▶ [Problem to solve]:
Extract, from the listing that follows, each line containing the word "agent".

▶ [Excerpted data]:

-----

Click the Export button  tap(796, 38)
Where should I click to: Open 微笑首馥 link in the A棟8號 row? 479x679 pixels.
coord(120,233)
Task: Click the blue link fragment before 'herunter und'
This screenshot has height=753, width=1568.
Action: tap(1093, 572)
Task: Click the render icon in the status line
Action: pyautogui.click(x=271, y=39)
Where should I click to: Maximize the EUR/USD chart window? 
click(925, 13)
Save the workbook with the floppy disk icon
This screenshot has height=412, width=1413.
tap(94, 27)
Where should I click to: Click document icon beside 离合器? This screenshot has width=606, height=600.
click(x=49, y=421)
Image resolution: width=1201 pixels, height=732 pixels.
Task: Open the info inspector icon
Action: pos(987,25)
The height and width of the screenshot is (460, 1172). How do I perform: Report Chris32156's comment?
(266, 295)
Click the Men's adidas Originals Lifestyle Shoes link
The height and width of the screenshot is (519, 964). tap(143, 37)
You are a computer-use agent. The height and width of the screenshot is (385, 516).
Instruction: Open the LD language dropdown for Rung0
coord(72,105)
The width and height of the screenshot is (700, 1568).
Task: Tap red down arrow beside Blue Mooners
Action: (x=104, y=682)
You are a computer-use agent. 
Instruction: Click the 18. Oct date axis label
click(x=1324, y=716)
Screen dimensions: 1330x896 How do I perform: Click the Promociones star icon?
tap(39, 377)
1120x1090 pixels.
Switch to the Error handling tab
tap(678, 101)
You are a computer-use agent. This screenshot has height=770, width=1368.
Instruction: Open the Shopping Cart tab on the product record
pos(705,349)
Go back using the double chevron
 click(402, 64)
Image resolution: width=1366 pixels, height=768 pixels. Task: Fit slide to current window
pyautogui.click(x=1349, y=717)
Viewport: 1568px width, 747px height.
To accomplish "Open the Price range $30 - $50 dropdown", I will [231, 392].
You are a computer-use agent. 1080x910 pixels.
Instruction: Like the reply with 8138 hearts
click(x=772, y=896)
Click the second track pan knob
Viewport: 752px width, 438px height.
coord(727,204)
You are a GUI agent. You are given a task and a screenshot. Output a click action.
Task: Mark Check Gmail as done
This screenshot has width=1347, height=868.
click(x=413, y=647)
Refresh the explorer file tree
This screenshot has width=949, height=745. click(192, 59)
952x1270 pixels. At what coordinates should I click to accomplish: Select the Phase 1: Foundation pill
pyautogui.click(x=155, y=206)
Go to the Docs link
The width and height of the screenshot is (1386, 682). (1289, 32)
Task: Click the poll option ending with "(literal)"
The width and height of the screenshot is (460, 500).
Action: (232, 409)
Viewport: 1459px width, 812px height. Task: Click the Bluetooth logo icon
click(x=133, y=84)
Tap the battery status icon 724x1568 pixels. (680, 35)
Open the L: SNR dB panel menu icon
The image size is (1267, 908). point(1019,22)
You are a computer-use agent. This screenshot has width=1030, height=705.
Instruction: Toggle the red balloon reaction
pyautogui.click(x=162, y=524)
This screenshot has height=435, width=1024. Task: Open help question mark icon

-----

▶ [Exercise output]:
You are a computer-use agent. The height and width of the screenshot is (385, 516).
You are a computer-use agent. 
You are a computer-use agent. This screenshot has height=770, width=1368.
You are a computer-use agent. 1080x910 pixels.
You are a GUI agent. You are given a task and a screenshot. Output a click action.
You are a computer-use agent. This screenshot has width=1030, height=705.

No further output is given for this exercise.